● Material supplied
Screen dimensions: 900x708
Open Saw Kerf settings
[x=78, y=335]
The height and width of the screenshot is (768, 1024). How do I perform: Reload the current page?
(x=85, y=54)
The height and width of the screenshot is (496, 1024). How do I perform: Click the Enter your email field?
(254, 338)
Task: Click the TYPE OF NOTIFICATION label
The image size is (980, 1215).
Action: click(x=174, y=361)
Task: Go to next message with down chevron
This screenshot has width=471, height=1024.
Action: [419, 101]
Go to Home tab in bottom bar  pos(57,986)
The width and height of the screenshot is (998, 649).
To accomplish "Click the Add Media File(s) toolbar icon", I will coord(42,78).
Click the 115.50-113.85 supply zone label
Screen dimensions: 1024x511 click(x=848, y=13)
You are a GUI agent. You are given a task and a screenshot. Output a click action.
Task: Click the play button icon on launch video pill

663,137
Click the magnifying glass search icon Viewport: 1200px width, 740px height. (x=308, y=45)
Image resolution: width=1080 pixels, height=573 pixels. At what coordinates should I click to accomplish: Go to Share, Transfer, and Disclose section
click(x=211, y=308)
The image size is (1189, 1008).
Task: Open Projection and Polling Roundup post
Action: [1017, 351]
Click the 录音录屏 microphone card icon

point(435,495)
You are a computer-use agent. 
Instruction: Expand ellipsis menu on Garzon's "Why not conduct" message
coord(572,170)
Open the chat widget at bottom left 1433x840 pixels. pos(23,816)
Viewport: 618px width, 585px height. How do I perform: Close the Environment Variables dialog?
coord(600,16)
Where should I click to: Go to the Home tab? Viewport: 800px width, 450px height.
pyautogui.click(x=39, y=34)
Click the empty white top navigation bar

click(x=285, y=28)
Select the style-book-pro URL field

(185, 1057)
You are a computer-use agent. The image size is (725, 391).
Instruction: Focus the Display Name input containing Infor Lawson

● Task to carry out
Would you please return all lines of the data that include the word "bottom"?

● Exercise solution
Go to Home tab in bottom bar  pos(57,986)
Open the chat widget at bottom left 1433x840 pixels. pos(23,816)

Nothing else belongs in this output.